Did 2009 mark a generational bottom and the trough of a 100 year storm?
Or, was that a shot over the bow with the vast majority of market participants and investors finally convinced that lightning can’t strike twice.
I’m not sure, but if lighting can strike the Vatican the day the Pope resigns for the first time in 600 years and with an asteroid hitting the earth, perhaps we do need to think the unthinkable.
I do know this, that one brilliant market observer, Robert Prechter, is looking for a 100 year financial storm, if not a 300 year storm and that if that he is going to be correct, as he was as the market guru back when the bull began in the early ‘80’s, then the market will do exactly what it has to do discredit his warnings.
“Don’t think there are no beasts just because the forest is silent.” Paulo Coelho
. After yesterday’s momentum, the market may find a first hour low and let the dust settle for a day or two.

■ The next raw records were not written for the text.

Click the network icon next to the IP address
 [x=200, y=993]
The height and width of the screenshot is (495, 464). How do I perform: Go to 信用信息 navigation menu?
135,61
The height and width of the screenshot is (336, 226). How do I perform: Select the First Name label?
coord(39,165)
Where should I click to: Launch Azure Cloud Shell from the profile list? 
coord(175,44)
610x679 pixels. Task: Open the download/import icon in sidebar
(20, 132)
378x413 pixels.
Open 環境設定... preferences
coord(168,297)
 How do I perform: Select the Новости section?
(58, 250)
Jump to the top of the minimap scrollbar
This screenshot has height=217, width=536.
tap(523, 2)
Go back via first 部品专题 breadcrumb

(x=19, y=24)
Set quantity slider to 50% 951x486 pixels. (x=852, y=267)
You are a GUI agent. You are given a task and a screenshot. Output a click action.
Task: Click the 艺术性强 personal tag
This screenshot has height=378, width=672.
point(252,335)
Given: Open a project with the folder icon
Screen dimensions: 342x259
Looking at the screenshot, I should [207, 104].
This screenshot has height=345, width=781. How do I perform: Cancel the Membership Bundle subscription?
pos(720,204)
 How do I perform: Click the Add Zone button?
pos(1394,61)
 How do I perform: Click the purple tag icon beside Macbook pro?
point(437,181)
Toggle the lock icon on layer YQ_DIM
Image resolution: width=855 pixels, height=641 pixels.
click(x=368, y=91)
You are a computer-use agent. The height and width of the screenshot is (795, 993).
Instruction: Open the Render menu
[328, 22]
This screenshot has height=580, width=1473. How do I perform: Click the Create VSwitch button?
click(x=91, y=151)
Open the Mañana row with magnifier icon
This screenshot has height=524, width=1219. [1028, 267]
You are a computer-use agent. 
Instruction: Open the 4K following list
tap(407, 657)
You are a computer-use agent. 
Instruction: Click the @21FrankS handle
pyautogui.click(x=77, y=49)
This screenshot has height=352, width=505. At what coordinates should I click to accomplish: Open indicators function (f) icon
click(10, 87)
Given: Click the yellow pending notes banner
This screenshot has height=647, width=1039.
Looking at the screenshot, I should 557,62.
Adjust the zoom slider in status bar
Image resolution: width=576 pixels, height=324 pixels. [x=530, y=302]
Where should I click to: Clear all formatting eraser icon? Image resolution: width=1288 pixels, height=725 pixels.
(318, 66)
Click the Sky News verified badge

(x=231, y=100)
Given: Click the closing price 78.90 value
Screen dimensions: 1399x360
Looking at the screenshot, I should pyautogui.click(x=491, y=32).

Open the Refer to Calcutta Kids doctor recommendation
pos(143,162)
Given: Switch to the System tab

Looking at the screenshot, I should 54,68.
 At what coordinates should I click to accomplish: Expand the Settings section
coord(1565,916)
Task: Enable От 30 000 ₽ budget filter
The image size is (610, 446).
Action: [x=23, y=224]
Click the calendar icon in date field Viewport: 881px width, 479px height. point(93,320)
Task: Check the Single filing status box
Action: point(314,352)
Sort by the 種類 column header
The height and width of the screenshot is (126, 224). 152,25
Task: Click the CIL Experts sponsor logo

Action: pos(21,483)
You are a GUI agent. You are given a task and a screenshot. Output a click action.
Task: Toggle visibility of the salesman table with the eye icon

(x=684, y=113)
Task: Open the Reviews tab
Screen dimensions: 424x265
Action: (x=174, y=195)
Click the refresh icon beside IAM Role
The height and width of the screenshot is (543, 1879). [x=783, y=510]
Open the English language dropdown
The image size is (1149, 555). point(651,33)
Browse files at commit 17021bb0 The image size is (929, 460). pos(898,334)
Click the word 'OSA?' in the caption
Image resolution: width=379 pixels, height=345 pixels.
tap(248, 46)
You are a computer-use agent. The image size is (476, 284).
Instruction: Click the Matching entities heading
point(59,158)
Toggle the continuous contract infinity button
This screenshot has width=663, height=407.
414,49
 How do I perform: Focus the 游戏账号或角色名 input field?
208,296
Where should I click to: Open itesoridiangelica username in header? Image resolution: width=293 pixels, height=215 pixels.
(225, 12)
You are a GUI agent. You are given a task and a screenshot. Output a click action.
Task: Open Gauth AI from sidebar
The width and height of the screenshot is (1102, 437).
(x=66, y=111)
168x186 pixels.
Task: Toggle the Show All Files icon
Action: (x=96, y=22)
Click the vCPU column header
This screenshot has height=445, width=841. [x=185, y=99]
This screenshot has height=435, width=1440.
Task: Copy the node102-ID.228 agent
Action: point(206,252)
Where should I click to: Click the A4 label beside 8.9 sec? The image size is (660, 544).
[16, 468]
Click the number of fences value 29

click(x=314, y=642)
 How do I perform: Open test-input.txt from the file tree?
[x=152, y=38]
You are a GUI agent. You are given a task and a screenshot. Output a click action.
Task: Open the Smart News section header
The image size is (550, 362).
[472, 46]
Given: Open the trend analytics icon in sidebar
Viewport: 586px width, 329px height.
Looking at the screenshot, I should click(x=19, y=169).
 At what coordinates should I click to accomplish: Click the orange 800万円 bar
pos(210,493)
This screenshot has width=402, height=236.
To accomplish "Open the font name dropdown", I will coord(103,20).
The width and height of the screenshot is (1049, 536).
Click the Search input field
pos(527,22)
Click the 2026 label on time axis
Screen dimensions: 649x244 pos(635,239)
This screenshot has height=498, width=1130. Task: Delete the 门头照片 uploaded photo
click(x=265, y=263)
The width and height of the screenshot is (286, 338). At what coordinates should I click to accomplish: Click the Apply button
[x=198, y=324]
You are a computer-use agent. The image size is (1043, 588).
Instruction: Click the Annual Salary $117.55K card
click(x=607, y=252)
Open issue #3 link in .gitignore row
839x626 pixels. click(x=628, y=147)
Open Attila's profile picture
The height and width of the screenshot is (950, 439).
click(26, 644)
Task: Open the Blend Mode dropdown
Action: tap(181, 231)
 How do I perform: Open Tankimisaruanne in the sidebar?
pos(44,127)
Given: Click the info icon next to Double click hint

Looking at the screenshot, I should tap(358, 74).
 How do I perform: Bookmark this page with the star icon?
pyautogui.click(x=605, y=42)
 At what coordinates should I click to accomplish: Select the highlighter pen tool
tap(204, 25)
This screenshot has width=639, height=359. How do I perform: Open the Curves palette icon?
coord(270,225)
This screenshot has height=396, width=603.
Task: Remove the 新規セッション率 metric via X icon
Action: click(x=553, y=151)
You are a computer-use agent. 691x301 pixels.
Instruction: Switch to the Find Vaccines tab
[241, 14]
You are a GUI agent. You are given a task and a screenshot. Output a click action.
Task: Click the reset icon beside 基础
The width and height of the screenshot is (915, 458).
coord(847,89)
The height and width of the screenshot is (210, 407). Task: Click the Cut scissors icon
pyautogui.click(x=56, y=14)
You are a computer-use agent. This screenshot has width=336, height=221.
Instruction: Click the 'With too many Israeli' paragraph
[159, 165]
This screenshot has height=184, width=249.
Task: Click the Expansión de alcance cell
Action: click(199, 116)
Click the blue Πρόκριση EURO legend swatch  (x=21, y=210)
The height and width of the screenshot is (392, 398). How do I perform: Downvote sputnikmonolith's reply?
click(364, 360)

Then another stab down. The behavior from the first turn down of the 3 Day Chart (on 3 consecutive lower lows) will be an important tell. I want to remain short under 1510 and flat above 1514 and would not be interested in the long side unless 1520 is recaptured.
In theory, if 1492ish holds, we could still see a spike to 1550ish but time is running out I think and it’s a 50/50 bet with a chance that waiting for an all time new high in the S&P and DJIA may be ‘a hook’ that keeps the moths coming back to the flame.